-- BEGIN Extracted information --
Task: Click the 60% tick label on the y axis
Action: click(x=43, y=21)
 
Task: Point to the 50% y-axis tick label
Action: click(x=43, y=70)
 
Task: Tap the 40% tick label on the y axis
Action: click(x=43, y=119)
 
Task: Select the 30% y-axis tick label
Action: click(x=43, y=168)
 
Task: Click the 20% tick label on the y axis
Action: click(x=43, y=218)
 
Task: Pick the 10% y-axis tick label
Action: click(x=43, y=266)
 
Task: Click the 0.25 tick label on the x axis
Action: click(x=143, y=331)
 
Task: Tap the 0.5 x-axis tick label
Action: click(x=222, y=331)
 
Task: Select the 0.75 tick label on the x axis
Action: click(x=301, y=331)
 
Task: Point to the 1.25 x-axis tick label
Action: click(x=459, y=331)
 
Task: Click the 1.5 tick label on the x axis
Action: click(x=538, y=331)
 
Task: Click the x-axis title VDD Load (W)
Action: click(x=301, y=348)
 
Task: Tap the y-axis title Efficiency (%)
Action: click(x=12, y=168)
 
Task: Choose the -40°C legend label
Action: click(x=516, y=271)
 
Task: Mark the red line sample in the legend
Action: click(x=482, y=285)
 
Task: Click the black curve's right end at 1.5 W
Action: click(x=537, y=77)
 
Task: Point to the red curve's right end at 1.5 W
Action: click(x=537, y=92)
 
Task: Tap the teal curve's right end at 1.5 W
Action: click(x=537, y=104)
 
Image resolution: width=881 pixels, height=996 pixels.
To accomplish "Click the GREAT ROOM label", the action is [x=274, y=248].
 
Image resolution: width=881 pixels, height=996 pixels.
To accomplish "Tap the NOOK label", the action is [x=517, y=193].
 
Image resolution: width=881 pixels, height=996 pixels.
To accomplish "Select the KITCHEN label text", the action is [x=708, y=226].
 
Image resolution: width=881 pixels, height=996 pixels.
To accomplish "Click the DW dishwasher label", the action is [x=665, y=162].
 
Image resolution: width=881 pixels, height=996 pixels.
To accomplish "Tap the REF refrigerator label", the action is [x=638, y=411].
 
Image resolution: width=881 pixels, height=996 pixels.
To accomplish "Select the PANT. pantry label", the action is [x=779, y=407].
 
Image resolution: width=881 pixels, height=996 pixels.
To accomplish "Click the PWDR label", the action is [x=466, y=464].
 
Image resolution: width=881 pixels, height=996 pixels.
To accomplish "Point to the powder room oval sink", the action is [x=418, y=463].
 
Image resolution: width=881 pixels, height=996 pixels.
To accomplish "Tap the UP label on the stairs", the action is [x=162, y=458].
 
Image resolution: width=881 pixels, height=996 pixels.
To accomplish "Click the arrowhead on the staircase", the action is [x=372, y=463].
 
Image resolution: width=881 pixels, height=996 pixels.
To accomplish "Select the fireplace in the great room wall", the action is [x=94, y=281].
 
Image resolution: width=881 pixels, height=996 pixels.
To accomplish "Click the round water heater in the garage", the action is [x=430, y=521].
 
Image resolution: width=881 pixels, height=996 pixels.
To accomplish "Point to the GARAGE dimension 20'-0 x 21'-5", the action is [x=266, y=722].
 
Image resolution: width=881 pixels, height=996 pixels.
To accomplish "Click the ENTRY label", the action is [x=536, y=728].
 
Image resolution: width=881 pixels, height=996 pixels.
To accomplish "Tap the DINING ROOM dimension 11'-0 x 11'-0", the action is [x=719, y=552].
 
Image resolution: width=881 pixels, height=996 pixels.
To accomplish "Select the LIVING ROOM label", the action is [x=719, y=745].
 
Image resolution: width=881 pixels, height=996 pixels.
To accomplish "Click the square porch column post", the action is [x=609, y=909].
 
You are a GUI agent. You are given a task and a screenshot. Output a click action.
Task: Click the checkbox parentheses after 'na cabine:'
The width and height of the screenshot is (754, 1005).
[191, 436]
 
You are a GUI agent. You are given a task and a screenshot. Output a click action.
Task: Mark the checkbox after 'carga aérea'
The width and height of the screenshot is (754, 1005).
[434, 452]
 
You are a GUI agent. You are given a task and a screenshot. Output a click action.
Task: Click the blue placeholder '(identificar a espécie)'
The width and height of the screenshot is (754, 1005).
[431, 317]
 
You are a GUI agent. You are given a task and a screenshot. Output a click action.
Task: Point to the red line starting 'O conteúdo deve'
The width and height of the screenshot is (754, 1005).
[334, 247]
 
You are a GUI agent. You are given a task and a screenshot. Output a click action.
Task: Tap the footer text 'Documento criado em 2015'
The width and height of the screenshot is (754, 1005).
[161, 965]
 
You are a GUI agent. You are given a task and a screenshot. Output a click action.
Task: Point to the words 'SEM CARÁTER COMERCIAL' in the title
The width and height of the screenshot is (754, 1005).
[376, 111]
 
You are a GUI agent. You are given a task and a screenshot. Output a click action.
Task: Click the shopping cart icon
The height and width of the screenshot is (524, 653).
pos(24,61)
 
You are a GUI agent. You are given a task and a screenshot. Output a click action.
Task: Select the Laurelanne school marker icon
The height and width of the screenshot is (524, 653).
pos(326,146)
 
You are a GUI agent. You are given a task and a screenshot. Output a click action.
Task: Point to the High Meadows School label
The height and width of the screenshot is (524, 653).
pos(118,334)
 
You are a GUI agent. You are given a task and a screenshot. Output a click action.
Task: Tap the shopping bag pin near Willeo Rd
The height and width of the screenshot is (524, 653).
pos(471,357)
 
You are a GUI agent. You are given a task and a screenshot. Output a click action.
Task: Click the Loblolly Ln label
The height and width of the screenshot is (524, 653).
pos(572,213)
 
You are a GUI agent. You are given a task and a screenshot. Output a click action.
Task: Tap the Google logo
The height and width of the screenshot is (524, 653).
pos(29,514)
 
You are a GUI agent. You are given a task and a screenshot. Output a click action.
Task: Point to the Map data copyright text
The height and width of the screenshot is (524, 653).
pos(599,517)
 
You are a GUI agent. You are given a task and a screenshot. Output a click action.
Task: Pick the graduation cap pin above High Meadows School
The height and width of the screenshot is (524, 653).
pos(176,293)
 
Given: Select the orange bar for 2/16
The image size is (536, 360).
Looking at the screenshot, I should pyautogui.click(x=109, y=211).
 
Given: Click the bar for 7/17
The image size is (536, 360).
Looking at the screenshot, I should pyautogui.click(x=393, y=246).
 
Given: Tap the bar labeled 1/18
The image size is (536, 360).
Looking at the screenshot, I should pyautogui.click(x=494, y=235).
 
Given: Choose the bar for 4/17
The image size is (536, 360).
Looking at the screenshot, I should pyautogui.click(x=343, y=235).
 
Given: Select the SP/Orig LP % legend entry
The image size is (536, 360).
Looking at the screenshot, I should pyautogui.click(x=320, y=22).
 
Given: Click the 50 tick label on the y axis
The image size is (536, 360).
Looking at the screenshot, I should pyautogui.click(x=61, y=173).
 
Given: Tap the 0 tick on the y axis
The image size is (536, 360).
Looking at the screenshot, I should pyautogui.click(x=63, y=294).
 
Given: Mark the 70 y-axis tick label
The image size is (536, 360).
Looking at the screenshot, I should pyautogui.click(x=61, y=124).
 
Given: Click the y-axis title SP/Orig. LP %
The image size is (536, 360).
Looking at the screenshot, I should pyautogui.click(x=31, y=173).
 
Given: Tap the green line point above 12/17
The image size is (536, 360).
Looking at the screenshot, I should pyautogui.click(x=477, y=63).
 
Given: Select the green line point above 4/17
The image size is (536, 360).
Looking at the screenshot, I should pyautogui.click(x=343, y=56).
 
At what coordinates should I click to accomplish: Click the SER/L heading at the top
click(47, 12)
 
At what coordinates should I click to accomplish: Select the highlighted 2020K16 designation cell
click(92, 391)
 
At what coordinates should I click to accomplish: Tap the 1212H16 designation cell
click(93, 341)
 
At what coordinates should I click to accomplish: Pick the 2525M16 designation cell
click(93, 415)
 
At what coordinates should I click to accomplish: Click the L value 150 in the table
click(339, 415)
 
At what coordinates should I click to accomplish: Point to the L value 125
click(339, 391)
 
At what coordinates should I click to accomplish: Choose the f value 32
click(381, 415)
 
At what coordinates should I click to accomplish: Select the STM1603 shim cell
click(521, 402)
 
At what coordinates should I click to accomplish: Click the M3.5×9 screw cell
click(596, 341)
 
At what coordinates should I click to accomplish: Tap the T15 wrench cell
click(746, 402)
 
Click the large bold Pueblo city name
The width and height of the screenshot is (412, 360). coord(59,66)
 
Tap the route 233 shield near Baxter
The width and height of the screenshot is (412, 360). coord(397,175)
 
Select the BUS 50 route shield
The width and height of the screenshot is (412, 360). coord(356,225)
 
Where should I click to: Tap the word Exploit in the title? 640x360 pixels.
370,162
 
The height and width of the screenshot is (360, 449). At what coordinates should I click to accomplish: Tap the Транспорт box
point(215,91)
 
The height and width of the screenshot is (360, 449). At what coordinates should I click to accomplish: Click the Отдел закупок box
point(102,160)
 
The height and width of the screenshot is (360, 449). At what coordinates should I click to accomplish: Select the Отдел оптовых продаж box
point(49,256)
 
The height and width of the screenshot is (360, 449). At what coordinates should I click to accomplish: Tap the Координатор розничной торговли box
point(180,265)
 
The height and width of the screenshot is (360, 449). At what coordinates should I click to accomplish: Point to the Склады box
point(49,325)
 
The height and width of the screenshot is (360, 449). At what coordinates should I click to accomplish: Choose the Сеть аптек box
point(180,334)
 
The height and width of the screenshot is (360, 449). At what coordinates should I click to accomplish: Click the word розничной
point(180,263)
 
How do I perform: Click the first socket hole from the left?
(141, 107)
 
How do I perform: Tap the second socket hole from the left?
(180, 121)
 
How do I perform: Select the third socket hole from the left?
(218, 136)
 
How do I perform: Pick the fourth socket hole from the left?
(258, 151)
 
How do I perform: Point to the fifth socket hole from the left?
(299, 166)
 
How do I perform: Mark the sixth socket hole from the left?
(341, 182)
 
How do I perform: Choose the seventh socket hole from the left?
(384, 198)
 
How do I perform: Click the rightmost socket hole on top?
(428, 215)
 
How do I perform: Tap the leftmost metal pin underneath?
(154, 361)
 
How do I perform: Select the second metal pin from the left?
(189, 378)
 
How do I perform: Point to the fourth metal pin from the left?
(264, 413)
-- END Extracted information --
### Description of the task
Please rewrite only the rows from the line with "How do I perform: Point to the fifth" up to and including the final row, replacing "metal pin" with "contact pin" and leaving everything else as it is.

### Solution to this exercise
How do I perform: Point to the fifth socket hole from the left?
(299, 166)
 
How do I perform: Mark the sixth socket hole from the left?
(341, 182)
 
How do I perform: Choose the seventh socket hole from the left?
(384, 198)
 
How do I perform: Click the rightmost socket hole on top?
(428, 215)
 
How do I perform: Tap the leftmost contact pin underneath?
(154, 361)
 
How do I perform: Select the second contact pin from the left?
(189, 378)
 
How do I perform: Point to the fourth contact pin from the left?
(264, 413)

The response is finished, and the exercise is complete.